„I, I” – Bon Iver

Jagjaguwar, 30 sierpnia 2019

Processed with VSCO with s2 preset

Nowy Bon Iver jest dziwny. Tak jak kiedyś był tradycyjny, a potem nowoczesny, tak teraz miesza wszystko i kombinuje. Od radiowych odgłosów w krótkim intro zaczyna się płyta, której nawet tytuł „I, I” jest wydumany. Pierwszy właściwy utwór – „iMi”  to kooperacja z Jamesem Blake’m. Dwa przetworzone wokale dopowiadają, lub dośpiewują sobie frazy. Lekko bluesowy podkład daje się wychwycić w trzeciej kompozycji. Pierwszą, prawdziwą pieśnią jest singlowy „Hey, Ma”. Za to w kolejnym utworze słyszymy pianino i głos niejakiego Bruce’a Hornsby. Zapewne jest to najmniej przystępna piosenka w karierze tego artysty, ale na płycie Bon Iver mieści się w środku skali trudności. Docierając do połowy materiału, można odnieść wrażenie, że już się czuje klimat tego dzieła. Wśród strzępów partii różnych instrumentów wznoszą się lub opadają wokale.

**Twoje zadania**:
(a) Zapisz fragment recenzji płyty „I, I” od słów „Processed with VSCO” do słów „lub opadają wokale.”, łącznie z nimi.
(b) Z kim, według recenzji płyty „I, I”, powstał utwór „iMi”?
(c) Rozwiń recenzję płyty „I, I”, pisząc jej dalszy ciąg od ostatniego zdania.
Zestawienie, które tu następuje, to odrębny materiał.

**Dane lokalizacyjne zrzutów ekranu**:

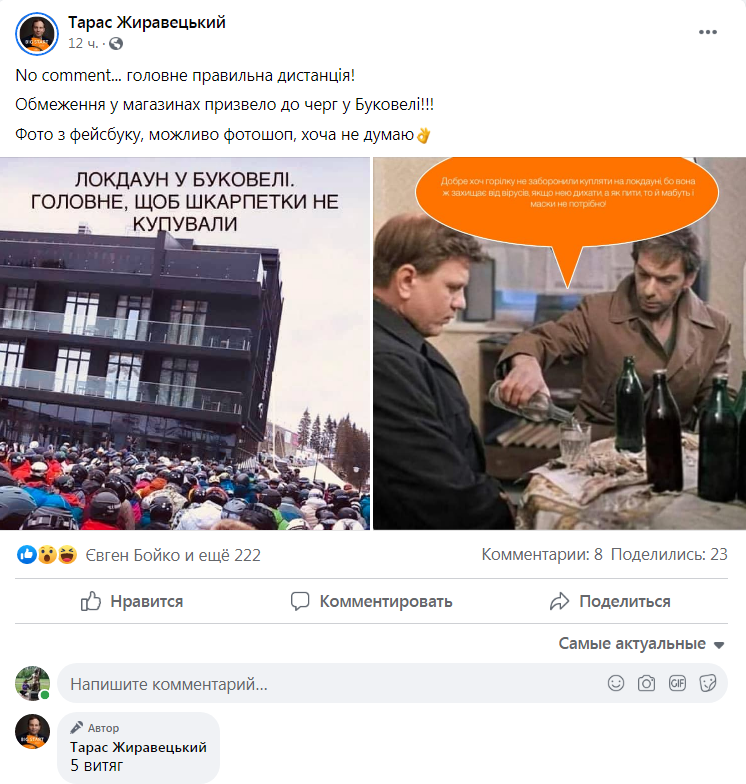Open the Bukovel lockdown crowd photo
This screenshot has width=746, height=784.
185,344
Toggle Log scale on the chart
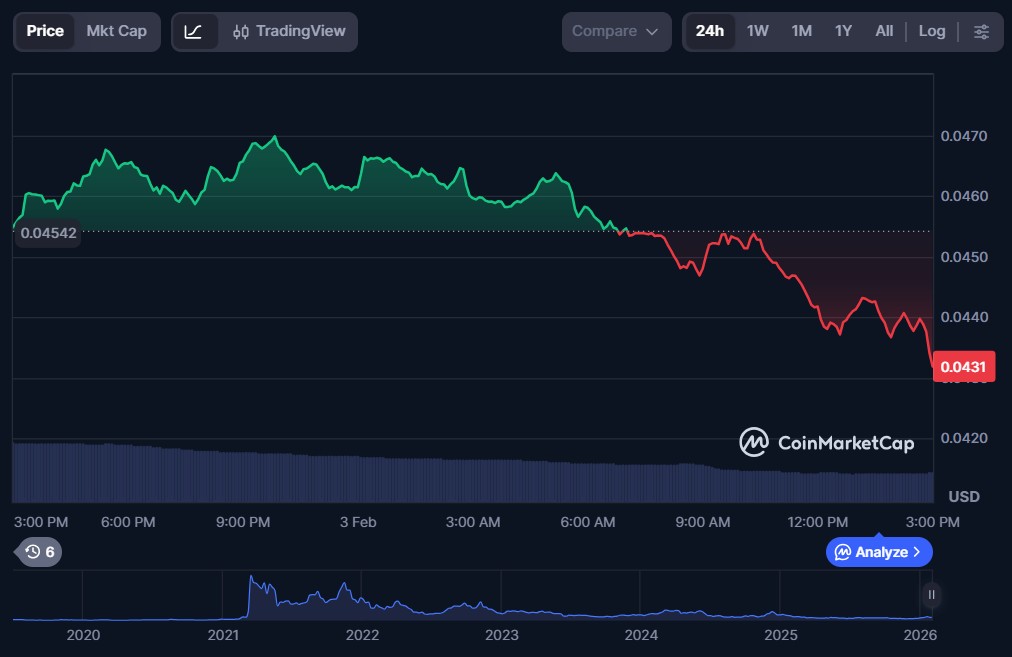 pyautogui.click(x=931, y=32)
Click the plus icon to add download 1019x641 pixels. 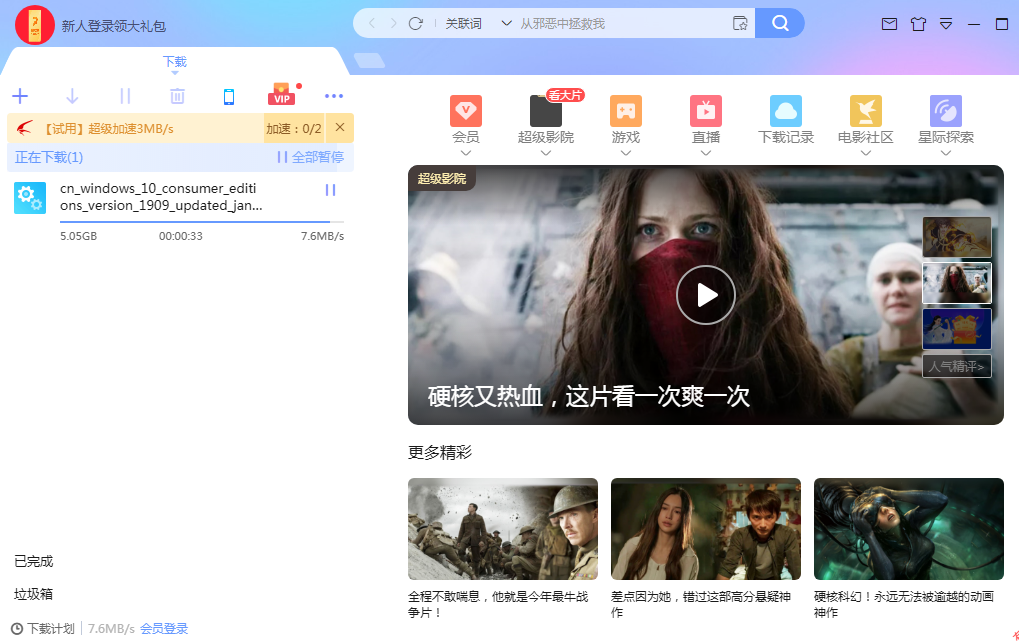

**Odpowiedzi**:
(a)
Processed with VSCO with s2 preset

Nowy Bon Iver jest dziwny. Tak jak kiedyś był tradycyjny, a potem nowoczesny, tak teraz miesza wszystko i kombinuje. Od radiowych odgłosów w krótkim intro zaczyna się płyta, której nawet tytuł „I, I” jest wydumany. Pierwszy właściwy utwór – „iMi”  to kooperacja z Jamesem Blake’m. Dwa przetworzone wokale dopowiadają, lub dośpiewują sobie frazy. Lekko bluesowy podkład daje się wychwycić w trzeciej kompozycji. Pierwszą, prawdziwą pieśnią jest singlowy „Hey, Ma”. Za to w kolejnym utworze słyszymy pianino i głos niejakiego Bruce’a Hornsby. Zapewne jest to najmniej przystępna piosenka w karierze tego artysty, ale na płycie Bon Iver mieści się w środku skali trudności. Docierając do połowy materiału, można odnieść wrażenie, że już się czuje klimat tego dzieła. Wśród strzępów partii różnych instrumentów wznoszą się lub opadają wokale.

(b) Z Jamesem Blake’m.

(c)
W gościnnych składach przewijają się kolejni znani wykonawcy, jak choćby Bryce i Aaron Dessner z The National. Ale im bliżej końca, tym optyka zaczyna się zmieniać. „Salem” brzmi tak, jak powinien dziś brzmieć Peter Gabriel, gdyby miał jeszcze pomysł na siebie. To na pewno jeden z wyróżniających się utworów w całej karierze Justina Vernon’a. Może trochę za blisko mu do „Come Talk To Me” dawnego lidera Genesis, ale ja to kupuję. „Sh’Diah” z udziałem Velvet Negroni to wieczorny, odrealniający jazz. Kończący całość „RABi” przypomina trochę jak brzmiał Bon Iver z gitarą w roli głównej. Wśród tylu przewidywalnych, służących nuceniu i przytupywaniu płyt, „I, I” jaki się jako dzieło wręcz awangardowe, niezgłębione i skomplikowane w odbiorze. Ale gdy odtwarzam po raz kolejny te 40 minut muzyki, dostrzegam kompatybilność z niektórymi moimi potrzebami dźwięków. Może dlatego, że nie jest to głośne granie, że coś się tu przecież czai i dzieje. Odsłuchuję ten album z nadziejami na nowe odkrycia i znajomości. Wciąż moim faworytem w dyskografii Bona Ivera będzie „22, A Million”, ale i nowa propozycja zyskała mój szacunek.